Now if we denote by $x_k$ the $k$-th smaller individual in $\mathcal{T}$ and $d_k$ its corresponding label, we can show that any solution $t^*$ of the above optimization problem are given by
$$
t^* \in [x_{k^*}, x_{k^*+1}) \quad\text{where}\quad
k^* = \arg \min_{1 \le k \le N-1}
\sum_{i=1}^k d_k
+
\sum_{i=k+1}^N 1 - d_k
$$

which leads us to consider the following code:

In [None]:
idx = np.argsort(x);
sorted_x = x[idx];
sorted_d = d[idx];
nb_missclassified_males = np.cumsum(sorted_d)
nb_missclassified_females = \
    np.sum(1-sorted_d) - np.cumsum(1 - sorted_d)
nb_errors = nb_missclassified_males + nb_missclassified_females 
k = np.argmin(nb_errors)
t_star = (sorted_x[k] + sorted_x[k+1]) / 2

Let us display the loss as a function of $t$. 

In [None]:
plt.figure()
plt.plot(sorted_x, nb_missclassified_males, \
         label='#missclassified males')
plt.plot(sorted_x, nb_missclassified_females, \
         label='#missclassified females')
plt.plot(sorted_x, nb_errors, label='#errors')
plt.axvline(t_star, color='k', label='optimal threshold $t^*$')
plt.xlabel('threshold $t$')
plt.legend()
plt.show()

We can now define and visualize our classifier.

In [None]:
f_dis = lambda x: x > t_star

plt.figure()
plt.plot(xgrid, f_dis(xgrid), label='$f_{\mathrm{dis}}(x)$')
plt.xlabel('height $x$')
plt.ylabel('prediction $y_{\mathrm{gen}}$')
plt.legend()
plt.show()

Note that for such problems, a popular alternative is to model $p(d=1|x)$ with the logisitic function, to consider the cross-entropy loss, and to optimize the parameter with gradient descent, as in Assignment 1.

## Comparisons

Let us compare the two models on a testing set.

In [None]:
Ntest = 1000000
xtest, dtest = simulate_data(Ntest)

In [None]:
ytest = f_gen(xtest)
gen_perf = (ytest == dtest).mean()
print('Success rate of generative model: %.6f' % gen_perf)

In [None]:
ytest = f_dis(xtest)
dis_perf = (ytest == dtest).mean()
print('Success rate of discriminative model: %.6f' % dis_perf)

In [None]:
print('Best model is: %s' % \
      ('generative' if gen_perf > dis_perf else 'discriminative'))

# Discussion

In this scenario: data in low dimensional space ($x \in \mathbb{R}$), and perfect knowledge on the model of data distribution, the two approaches reach almost the same performance (though the generative seems to be winning more frequently).

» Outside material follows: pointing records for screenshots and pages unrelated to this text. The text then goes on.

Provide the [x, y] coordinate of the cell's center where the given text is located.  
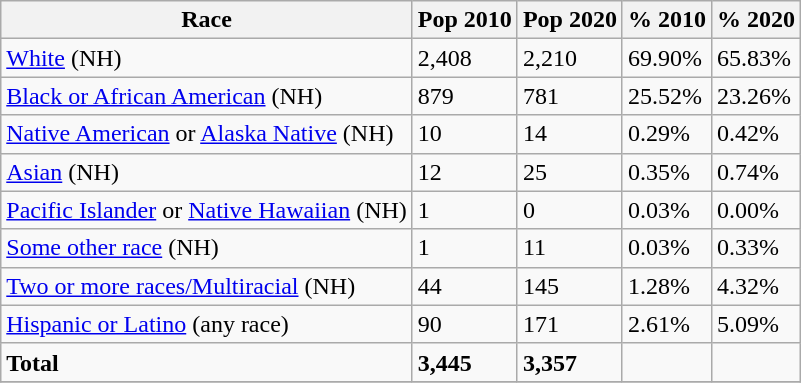
Two or more races/Multiracial (NH) [207, 286]
65.83% [756, 58]
Total [207, 362]
Pop 2020 [570, 20]
0.00% [756, 210]
781 [570, 96]
0.33% [756, 248]
Race [207, 20]
3,445 [464, 362]
0.29% [666, 134]
Hispanic or Latino (any race) [207, 324]
Native American or Alaska Native (NH) [207, 134]
4.32% [756, 286]
0.42% [756, 134]
171 [570, 324]
Black or African American (NH) [207, 96]
% 2010 [666, 20]
2.61% [666, 324]
145 [570, 286]
Pop 2010 [464, 20]
Some other race (NH) [207, 248]
White (NH) [207, 58]
25.52% [666, 96]
23.26% [756, 96]
0.35% [666, 172]
44 [464, 286]
Asian (NH) [207, 172]
90 [464, 324]
Pacific Islander or Native Hawaiian (NH) [207, 210]
5.09% [756, 324]
2,408 [464, 58]
25 [570, 172]
1.28% [666, 286]
0 [570, 210]
% 2020 [756, 20]
2,210 [570, 58]
11 [570, 248]
10 [464, 134]
3,357 [570, 362]
14 [570, 134]
0.74% [756, 172]
69.90% [666, 58]
879 [464, 96]
12 [464, 172]
Find where the given text appears and provide that cell's center as (X, Y) coordinate. 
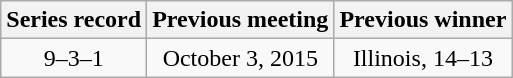
Previous meeting (240, 20)
Illinois, 14–13 (423, 58)
9–3–1 (74, 58)
Previous winner (423, 20)
Series record (74, 20)
October 3, 2015 (240, 58)
Output the [x, y] coordinate of the center of the cell containing the given text.  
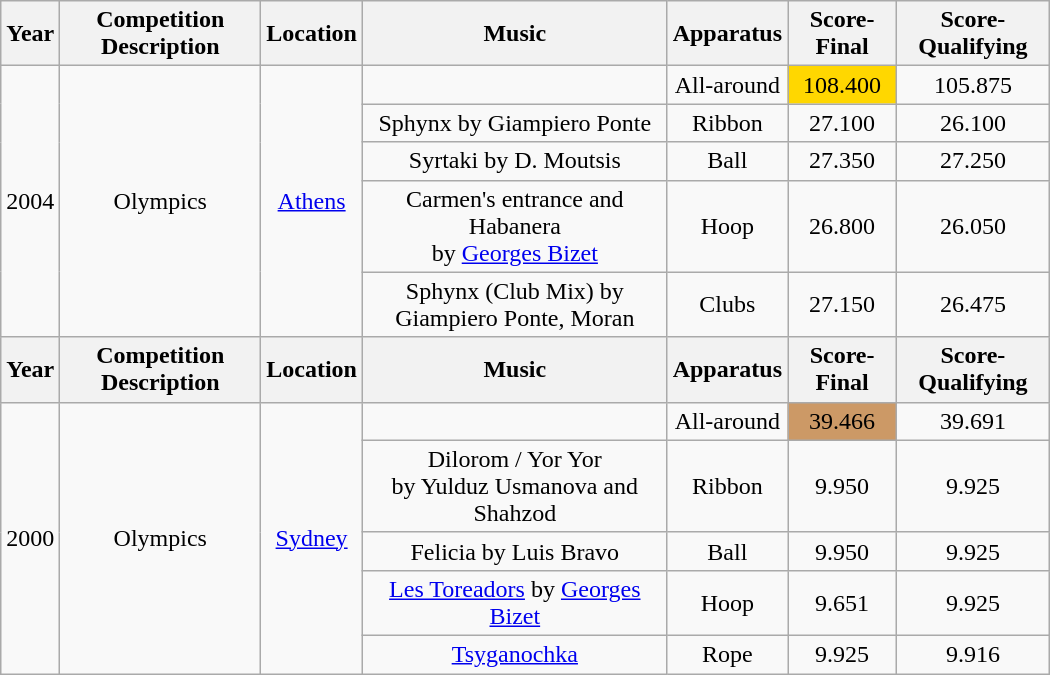
Tsyganochka [514, 654]
Sphynx (Club Mix) by Giampiero Ponte, Moran [514, 304]
2000 [30, 538]
Rope [727, 654]
Clubs [727, 304]
27.250 [974, 161]
Athens [312, 202]
Felicia by Luis Bravo [514, 551]
27.150 [842, 304]
26.050 [974, 226]
39.691 [974, 421]
Syrtaki by D. Moutsis [514, 161]
108.400 [842, 85]
Sphynx by Giampiero Ponte [514, 123]
27.350 [842, 161]
39.466 [842, 421]
Les Toreadors by Georges Bizet [514, 602]
26.800 [842, 226]
9.651 [842, 602]
Carmen's entrance and Habanera by Georges Bizet [514, 226]
9.916 [974, 654]
2004 [30, 202]
27.100 [842, 123]
Sydney [312, 538]
26.475 [974, 304]
105.875 [974, 85]
Dilorom / Yor Yor by Yulduz Usmanova and Shahzod [514, 486]
26.100 [974, 123]
Scan for the cell matching the given text and deliver its [x, y] coordinate at center. 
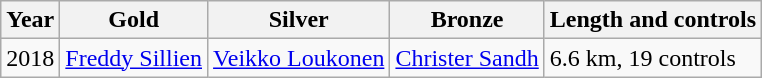
Length and controls [652, 20]
6.6 km, 19 controls [652, 58]
Year [30, 20]
Veikko Loukonen [299, 58]
Freddy Sillien [134, 58]
2018 [30, 58]
Silver [299, 20]
Christer Sandh [467, 58]
Gold [134, 20]
Bronze [467, 20]
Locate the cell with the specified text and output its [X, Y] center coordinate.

This observation will rapidly become invalid as we consider a feature space of larger dimension $x \in \mathbb{R}^d, d \gg 1$ or if the assumed generative model does not fit well the data.

This is because it is easier to model/estimate the shape of a separator than to model/estimate the distribution of each classes, all the more in highdimensional spaces. In this example, estimating the separator requires to estimate one parameter (the threshold $t$), but estimating the class distributions requires to estimate 6 parameters (the means $\mu_k$, standard deviations $\sigma_k$ and frequencies $f_k$). The larger the number of parameters to estimate, the more challenging is the estimation (learning subject to overfitting). Since overfitting is more common in high dimensional feature spaces (curse of dimensionality), generative methods are usually defeated by discriminative ones.